(Dataset entries)
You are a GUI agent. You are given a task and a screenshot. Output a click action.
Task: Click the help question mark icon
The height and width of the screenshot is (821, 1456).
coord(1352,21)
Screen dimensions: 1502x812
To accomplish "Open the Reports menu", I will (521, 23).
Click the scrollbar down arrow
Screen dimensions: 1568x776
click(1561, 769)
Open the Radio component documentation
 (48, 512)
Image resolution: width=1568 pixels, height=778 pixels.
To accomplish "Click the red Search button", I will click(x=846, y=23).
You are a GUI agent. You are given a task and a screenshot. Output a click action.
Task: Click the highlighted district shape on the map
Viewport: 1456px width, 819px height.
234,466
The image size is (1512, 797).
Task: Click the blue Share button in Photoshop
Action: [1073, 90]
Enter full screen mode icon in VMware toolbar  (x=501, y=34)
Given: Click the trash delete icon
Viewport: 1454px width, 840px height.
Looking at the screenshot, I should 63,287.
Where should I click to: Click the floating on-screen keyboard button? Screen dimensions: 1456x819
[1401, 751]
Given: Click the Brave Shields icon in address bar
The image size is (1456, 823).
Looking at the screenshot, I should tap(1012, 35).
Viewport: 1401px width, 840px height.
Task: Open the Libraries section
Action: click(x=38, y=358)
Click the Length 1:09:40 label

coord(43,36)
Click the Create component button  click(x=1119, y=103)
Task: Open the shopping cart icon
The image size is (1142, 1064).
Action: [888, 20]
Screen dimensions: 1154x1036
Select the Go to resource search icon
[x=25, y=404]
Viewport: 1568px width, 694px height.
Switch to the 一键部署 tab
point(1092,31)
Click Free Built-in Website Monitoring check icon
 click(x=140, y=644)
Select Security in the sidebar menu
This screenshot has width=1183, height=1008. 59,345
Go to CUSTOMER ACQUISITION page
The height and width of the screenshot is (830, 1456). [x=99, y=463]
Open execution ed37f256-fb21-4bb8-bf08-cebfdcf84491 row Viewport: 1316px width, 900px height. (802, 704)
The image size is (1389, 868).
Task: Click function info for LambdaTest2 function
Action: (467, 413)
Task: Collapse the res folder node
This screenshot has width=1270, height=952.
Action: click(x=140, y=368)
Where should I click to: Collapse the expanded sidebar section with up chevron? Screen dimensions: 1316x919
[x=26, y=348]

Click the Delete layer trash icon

● **YOUR INSTRUCTIONS**: Exactly as they stand, repeat all the records.

● **RESPONSE FOR THIS EXERCISE**:
You are a GUI agent. You are given a task and a screenshot. Output a click action.
Task: Click the help question mark icon
The height and width of the screenshot is (821, 1456).
coord(1352,21)
Screen dimensions: 1502x812
To accomplish "Open the Reports menu", I will (521, 23).
Click the scrollbar down arrow
Screen dimensions: 1568x776
click(1561, 769)
Open the Radio component documentation
 (48, 512)
Image resolution: width=1568 pixels, height=778 pixels.
To accomplish "Click the red Search button", I will click(x=846, y=23).
You are a GUI agent. You are given a task and a screenshot. Output a click action.
Task: Click the highlighted district shape on the map
Viewport: 1456px width, 819px height.
234,466
The image size is (1512, 797).
Task: Click the blue Share button in Photoshop
Action: [1073, 90]
Enter full screen mode icon in VMware toolbar  (x=501, y=34)
Given: Click the trash delete icon
Viewport: 1454px width, 840px height.
Looking at the screenshot, I should 63,287.
Where should I click to: Click the floating on-screen keyboard button? Screen dimensions: 1456x819
[1401, 751]
Given: Click the Brave Shields icon in address bar
The image size is (1456, 823).
Looking at the screenshot, I should tap(1012, 35).
Viewport: 1401px width, 840px height.
Task: Open the Libraries section
Action: click(x=38, y=358)
Click the Length 1:09:40 label

coord(43,36)
Click the Create component button  click(x=1119, y=103)
Task: Open the shopping cart icon
The image size is (1142, 1064).
Action: [888, 20]
Screen dimensions: 1154x1036
Select the Go to resource search icon
[x=25, y=404]
Viewport: 1568px width, 694px height.
Switch to the 一键部署 tab
point(1092,31)
Click Free Built-in Website Monitoring check icon
 click(x=140, y=644)
Select Security in the sidebar menu
This screenshot has width=1183, height=1008. 59,345
Go to CUSTOMER ACQUISITION page
The height and width of the screenshot is (830, 1456). [x=99, y=463]
Open execution ed37f256-fb21-4bb8-bf08-cebfdcf84491 row Viewport: 1316px width, 900px height. (802, 704)
The image size is (1389, 868).
Task: Click function info for LambdaTest2 function
Action: (467, 413)
Task: Collapse the res folder node
This screenshot has width=1270, height=952.
Action: click(x=140, y=368)
Where should I click to: Collapse the expanded sidebar section with up chevron? Screen dimensions: 1316x919
[x=26, y=348]

Click the Delete layer trash icon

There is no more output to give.